Shirane et al.  achieved total resection in 71% patients with craniopharyngiomas using frontobasal interhemispheric approach. Hypothalamo-pituitary dysfunction was observed in 81% of the patients. They reported a mortality rate of 7.1% (3/42). Similarly, Shibuya et al.  performed total or near total resection of craniopharyngiomas in 22 patients via BBIA. Visual deterioration was seen in two of the patients (9%). All except one of their patients required hormone replacement. There were three deaths (13.6%) in a delayed manner.
Hori et al.  accomplished total resection in 80.4% of patients using anterior interhemispheric approach; however, the rate of postoperative hypothalamic dysfunction and dyselectrolytemia was very high. Diabetes insipidus occurred in 62.2% of patients after surgery. Visual deterioration occurred in 10.7% patients.
Fahlbusch et al.  reported 45.7% total resection rates for craniopharyngiomas operated by pterional and anterior interhemispheric approach. The risk of visual deterioration in their patients operated transcranially was 14.7%.
Yasargil et al.  adopted a very aggressive approach toward craniopharyngiomas in their series of 144 patients and achieved total resection in 90% of patients. They reported a mortality rate of 16.7%. They also reported a very high incidence of postoperative hypothalamic dysfunction in 79% of patients.
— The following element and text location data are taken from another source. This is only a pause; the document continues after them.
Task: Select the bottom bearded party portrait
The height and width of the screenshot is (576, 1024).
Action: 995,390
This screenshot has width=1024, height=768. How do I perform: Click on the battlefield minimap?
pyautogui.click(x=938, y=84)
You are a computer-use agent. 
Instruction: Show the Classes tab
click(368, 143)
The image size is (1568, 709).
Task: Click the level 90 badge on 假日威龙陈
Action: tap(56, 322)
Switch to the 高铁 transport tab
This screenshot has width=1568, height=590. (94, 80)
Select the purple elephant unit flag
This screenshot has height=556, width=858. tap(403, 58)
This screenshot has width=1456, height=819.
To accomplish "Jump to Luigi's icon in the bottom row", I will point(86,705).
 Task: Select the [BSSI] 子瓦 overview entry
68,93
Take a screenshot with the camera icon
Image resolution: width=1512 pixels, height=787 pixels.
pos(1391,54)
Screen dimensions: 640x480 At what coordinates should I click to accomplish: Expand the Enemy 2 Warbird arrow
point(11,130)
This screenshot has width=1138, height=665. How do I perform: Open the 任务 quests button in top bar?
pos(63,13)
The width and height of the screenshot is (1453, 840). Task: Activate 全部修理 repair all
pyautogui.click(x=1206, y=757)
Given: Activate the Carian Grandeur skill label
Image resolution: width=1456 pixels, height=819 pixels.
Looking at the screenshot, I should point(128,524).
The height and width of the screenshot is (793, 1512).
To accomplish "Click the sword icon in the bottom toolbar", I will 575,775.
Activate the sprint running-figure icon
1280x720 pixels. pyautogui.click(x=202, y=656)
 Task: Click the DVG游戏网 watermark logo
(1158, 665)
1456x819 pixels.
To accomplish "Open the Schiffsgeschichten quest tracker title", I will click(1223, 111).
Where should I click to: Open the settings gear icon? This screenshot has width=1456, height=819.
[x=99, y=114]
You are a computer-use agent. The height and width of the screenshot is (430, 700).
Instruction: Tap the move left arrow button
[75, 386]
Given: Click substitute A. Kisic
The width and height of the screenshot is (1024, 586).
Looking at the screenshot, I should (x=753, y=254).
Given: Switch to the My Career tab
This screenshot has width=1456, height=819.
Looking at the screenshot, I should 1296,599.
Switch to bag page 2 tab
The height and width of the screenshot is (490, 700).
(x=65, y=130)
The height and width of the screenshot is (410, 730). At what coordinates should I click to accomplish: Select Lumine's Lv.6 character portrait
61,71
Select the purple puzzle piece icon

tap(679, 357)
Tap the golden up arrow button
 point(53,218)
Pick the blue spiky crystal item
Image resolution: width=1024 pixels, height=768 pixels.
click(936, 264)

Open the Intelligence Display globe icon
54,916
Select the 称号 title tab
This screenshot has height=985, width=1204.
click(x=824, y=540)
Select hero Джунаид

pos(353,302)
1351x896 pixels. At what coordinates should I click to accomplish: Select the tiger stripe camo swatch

In the present series, radical resection was achieved in 21/25 (84%) of the patients with craniopharyngiomas. Six of the eight patients (75%) with meningiomas underwent total resection diabetes insipidus was seen in 15 (33%) patients and hormonal disturbances requiring replacement therapy were seen in 19 (40%) patients postoperatively. Visual deterioration occurred in 4 (8.3%) patients. The mortality rate was 6.2% (3/48). The extent of resection and complication rate was comparable to those reported in literature.